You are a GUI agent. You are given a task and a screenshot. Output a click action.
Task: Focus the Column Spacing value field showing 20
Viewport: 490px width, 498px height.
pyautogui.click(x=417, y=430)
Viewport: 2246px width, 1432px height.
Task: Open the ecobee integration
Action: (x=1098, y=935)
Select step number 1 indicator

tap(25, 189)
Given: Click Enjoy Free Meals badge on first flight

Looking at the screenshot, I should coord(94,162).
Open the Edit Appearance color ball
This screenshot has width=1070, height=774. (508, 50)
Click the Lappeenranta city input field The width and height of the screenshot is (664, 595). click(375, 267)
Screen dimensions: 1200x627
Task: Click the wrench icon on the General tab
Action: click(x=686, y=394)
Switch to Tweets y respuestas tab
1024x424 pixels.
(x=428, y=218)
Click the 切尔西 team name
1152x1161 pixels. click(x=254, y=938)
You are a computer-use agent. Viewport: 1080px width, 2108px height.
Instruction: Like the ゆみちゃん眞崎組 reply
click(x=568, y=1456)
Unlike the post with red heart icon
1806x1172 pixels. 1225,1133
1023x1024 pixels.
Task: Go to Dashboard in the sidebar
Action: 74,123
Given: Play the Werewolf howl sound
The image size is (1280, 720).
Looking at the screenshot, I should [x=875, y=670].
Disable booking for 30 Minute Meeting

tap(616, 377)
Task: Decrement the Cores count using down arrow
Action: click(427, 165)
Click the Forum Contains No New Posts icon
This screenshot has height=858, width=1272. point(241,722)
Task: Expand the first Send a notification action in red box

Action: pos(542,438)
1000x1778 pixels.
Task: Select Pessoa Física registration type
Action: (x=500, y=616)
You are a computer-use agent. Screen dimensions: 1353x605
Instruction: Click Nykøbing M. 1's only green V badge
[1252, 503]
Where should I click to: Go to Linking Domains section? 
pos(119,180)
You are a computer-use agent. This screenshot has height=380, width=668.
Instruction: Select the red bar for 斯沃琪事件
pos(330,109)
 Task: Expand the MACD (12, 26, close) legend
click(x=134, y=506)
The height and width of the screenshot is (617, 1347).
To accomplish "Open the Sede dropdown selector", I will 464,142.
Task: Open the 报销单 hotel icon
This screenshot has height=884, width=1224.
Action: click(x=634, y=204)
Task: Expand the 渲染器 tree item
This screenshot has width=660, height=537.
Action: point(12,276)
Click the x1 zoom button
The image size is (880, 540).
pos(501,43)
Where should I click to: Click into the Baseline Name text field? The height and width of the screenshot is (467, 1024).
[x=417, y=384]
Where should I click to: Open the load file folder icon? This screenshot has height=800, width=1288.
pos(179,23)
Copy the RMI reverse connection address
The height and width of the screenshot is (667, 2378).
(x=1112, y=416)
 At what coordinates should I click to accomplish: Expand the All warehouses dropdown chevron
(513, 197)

========================================

▸ ABOUT THIS EXERCISE
Search the data above for the string "agent" and report each line that holds it.

▸ RESULT
You are a GUI agent. You are given a task and a screenshot. Output a click action.
You are a computer-use agent. Viewport: 1080px width, 2108px height.
You are a computer-use agent. Screen dimensions: 1353x605
You are a computer-use agent. This screenshot has height=380, width=668.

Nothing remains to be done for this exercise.